Stored data entries:
>>>>>

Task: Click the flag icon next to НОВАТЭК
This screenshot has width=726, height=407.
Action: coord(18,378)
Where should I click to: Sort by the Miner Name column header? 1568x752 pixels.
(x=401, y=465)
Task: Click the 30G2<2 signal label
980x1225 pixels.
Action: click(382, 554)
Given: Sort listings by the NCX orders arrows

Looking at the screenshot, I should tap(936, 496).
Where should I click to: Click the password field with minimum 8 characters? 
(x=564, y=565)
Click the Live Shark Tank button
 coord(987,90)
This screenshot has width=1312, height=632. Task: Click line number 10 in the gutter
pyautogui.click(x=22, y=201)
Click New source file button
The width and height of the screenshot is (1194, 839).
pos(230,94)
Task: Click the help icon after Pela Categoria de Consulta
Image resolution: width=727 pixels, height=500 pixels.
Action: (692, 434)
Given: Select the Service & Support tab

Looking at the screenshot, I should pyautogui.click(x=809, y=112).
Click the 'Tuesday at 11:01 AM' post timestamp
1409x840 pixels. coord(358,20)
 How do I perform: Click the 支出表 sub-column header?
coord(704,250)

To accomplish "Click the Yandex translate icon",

<<<<<

#### Exercise prompt:
Return only those lines of the records that contain the string "icon".

#### Written response:
Task: Click the flag icon next to НОВАТЭК
Task: Click the help icon after Pela Categoria de Consulta
To accomplish "Click the Yandex translate icon",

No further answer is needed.